Las redes sociales no son para tanto

Hace unas semanas leí el artículo «¿Seguidores o lectores? La gran ilusión de las redes sociales» de Guillermo Schavelzon, un reputado agente literario. Recomiendo mucho la lectura del texto y de los comentarios, hay algunos muy interesantes.

Me sirve además para contrastar con mi experiencia; a pequeña escala, claro, nunca he conseguido muchos seguidores.

Entiendo que el primero que tiene que dar el paso para dar a conocer su obra tiene que ser el autor, pero lo ideal es que la promoción la hagan terceros, porque es difícil creer a alguien que te vende sus propias cosas. A nivel social es más creíble la validación de terceros. Por otra parte, en las redes sociales el que no se vuelve un vendepeines es probable que se convierta en un personaje al que se sigue por el personaje, no por lo que hace fuera de la red en concreto. Es decir, en muchos casos los seguidores vienen por la narrativa del personaje, no por la narrativa de sus obras. No es extraño, todos tenemos amigos y familiares que se interesan por nosotros en tanto que personas pero les importa bien poco qué hacemos para ganarnos la vida o para darle sentido.

La cuestión, como autores, es: ¿Merece la pena alimentar a un personaje desechable? Porque todo en las redes sociales es desechable, está en su esencia. A mí es algo que no me motiva, y me da bastante desazón comprobar el carácter no ya efímero sino desechable, frenético y exhibicionista del éxito de algunos youtubers, por ejemplo. Como autor quiero ofrecer cosas elaboradas, cosas que puedan aguantar el paso del tiempo.

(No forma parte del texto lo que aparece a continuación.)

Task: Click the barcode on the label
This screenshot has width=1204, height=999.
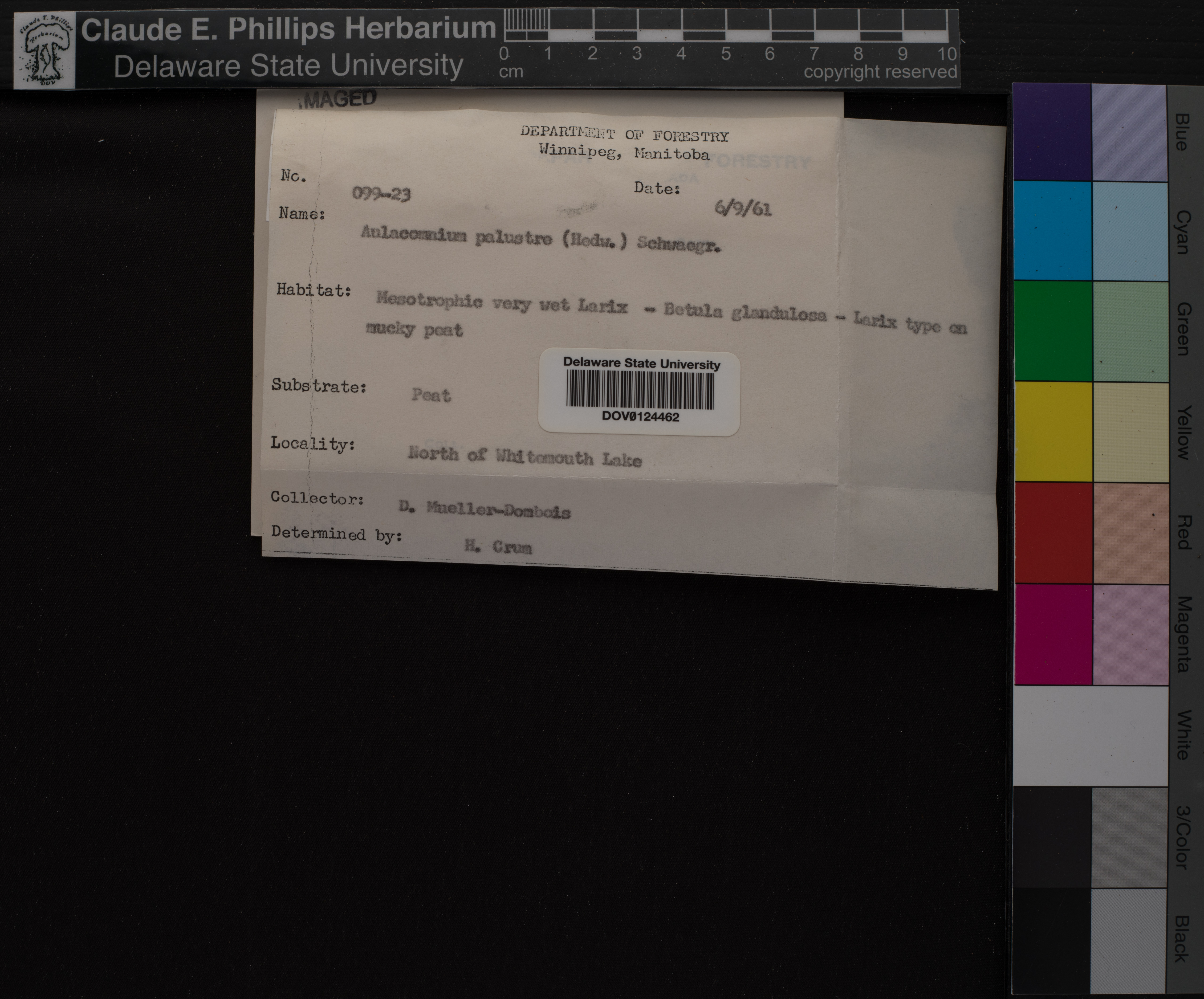Action: point(640,389)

Quizá me estoy dando demasiada importancia, pero pienso que la importancia se la doy a la obra. Me gusta vagabundear por bibliotecas, encontrar libros y que sean pequeños universos en sí mismos que tienen un sentido propio. Creo que cuando una obra requiere de una explicación y un contexto, de una interpretación, ya se ha perdido la intimidad entre autor y lector. Por eso me sobra cada vez más el autor-personaje de las redes sociales, de la misma forma que no me gustan las presentaciones de libros ni la celebración de best-sellers.

Personalmente he sacado algunas cosas positivas de usar las redes sociales, sobre todo Twitter, pero teniendo en cuenta el tiempo y la energía que he invertido dudo que me haya compensado a nivel autoral. No he conseguido apenas lectores nuevos, que vienen más a través de recomendaciones de terceros o incluso búsquedas de Google. Por eso creo que sí, que hay que poner algo en internet para dar señales de que uno existe, pero dudo mucho que merezca la pena matarse por estar en las redes sociales, tanto de una forma «profesional» como más «personal».